**Assignment**
Please transcribe the entries below without omitting a single character.

**Dataset records**
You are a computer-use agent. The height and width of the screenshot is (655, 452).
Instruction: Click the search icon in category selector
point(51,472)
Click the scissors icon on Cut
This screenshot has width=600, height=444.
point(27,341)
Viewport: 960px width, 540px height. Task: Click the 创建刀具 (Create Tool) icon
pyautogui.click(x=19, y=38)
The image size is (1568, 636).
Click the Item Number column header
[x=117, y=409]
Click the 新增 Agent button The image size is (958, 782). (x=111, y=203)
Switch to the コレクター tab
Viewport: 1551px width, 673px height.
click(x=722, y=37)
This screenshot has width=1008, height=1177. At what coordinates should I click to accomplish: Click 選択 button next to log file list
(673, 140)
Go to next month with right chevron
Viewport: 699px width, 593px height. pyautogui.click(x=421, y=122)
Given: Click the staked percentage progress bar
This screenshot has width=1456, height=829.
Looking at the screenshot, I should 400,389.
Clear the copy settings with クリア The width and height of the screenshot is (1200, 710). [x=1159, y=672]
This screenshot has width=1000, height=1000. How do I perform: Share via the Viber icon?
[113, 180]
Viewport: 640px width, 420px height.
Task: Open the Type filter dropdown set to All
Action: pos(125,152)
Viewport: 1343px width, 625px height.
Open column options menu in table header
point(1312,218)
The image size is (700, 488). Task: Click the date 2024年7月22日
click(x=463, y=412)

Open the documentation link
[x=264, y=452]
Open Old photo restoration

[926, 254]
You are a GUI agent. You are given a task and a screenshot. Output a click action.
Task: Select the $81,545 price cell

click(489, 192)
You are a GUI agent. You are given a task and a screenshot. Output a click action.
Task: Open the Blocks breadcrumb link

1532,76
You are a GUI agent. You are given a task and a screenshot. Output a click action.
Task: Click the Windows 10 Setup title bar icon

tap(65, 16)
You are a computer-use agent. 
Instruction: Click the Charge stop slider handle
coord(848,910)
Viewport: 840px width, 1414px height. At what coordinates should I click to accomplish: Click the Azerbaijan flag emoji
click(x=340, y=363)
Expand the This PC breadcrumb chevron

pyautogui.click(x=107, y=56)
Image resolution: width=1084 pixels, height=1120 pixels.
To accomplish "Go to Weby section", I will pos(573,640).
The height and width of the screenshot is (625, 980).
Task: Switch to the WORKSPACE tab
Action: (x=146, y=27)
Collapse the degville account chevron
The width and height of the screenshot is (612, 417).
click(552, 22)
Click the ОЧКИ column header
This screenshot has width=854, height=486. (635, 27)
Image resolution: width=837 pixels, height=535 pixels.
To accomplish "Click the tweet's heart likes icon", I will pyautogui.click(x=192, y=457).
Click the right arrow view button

**Answer to the problem**
You are a computer-use agent. The height and width of the screenshot is (655, 452).
Instruction: Click the search icon in category selector
point(51,472)
Click the scissors icon on Cut
This screenshot has width=600, height=444.
point(27,341)
Viewport: 960px width, 540px height. Task: Click the 创建刀具 (Create Tool) icon
pyautogui.click(x=19, y=38)
The image size is (1568, 636).
Click the Item Number column header
[x=117, y=409]
Click the 新增 Agent button The image size is (958, 782). (x=111, y=203)
Switch to the コレクター tab
Viewport: 1551px width, 673px height.
click(x=722, y=37)
This screenshot has width=1008, height=1177. At what coordinates should I click to accomplish: Click 選択 button next to log file list
(673, 140)
Go to next month with right chevron
Viewport: 699px width, 593px height. pyautogui.click(x=421, y=122)
Given: Click the staked percentage progress bar
This screenshot has width=1456, height=829.
Looking at the screenshot, I should 400,389.
Clear the copy settings with クリア The width and height of the screenshot is (1200, 710). [x=1159, y=672]
This screenshot has width=1000, height=1000. How do I perform: Share via the Viber icon?
[113, 180]
Viewport: 640px width, 420px height.
Task: Open the Type filter dropdown set to All
Action: pos(125,152)
Viewport: 1343px width, 625px height.
Open column options menu in table header
point(1312,218)
The image size is (700, 488). Task: Click the date 2024年7月22日
click(x=463, y=412)

Open the documentation link
[x=264, y=452]
Open Old photo restoration

[926, 254]
You are a GUI agent. You are given a task and a screenshot. Output a click action.
Task: Select the $81,545 price cell

click(489, 192)
You are a GUI agent. You are given a task and a screenshot. Output a click action.
Task: Open the Blocks breadcrumb link

1532,76
You are a GUI agent. You are given a task and a screenshot. Output a click action.
Task: Click the Windows 10 Setup title bar icon

tap(65, 16)
You are a computer-use agent. 
Instruction: Click the Charge stop slider handle
coord(848,910)
Viewport: 840px width, 1414px height. At what coordinates should I click to accomplish: Click the Azerbaijan flag emoji
click(x=340, y=363)
Expand the This PC breadcrumb chevron

pyautogui.click(x=107, y=56)
Image resolution: width=1084 pixels, height=1120 pixels.
To accomplish "Go to Weby section", I will pos(573,640).
The height and width of the screenshot is (625, 980).
Task: Switch to the WORKSPACE tab
Action: (x=146, y=27)
Collapse the degville account chevron
The width and height of the screenshot is (612, 417).
click(552, 22)
Click the ОЧКИ column header
This screenshot has width=854, height=486. (635, 27)
Image resolution: width=837 pixels, height=535 pixels.
To accomplish "Click the tweet's heart likes icon", I will pyautogui.click(x=192, y=457).
Click the right arrow view button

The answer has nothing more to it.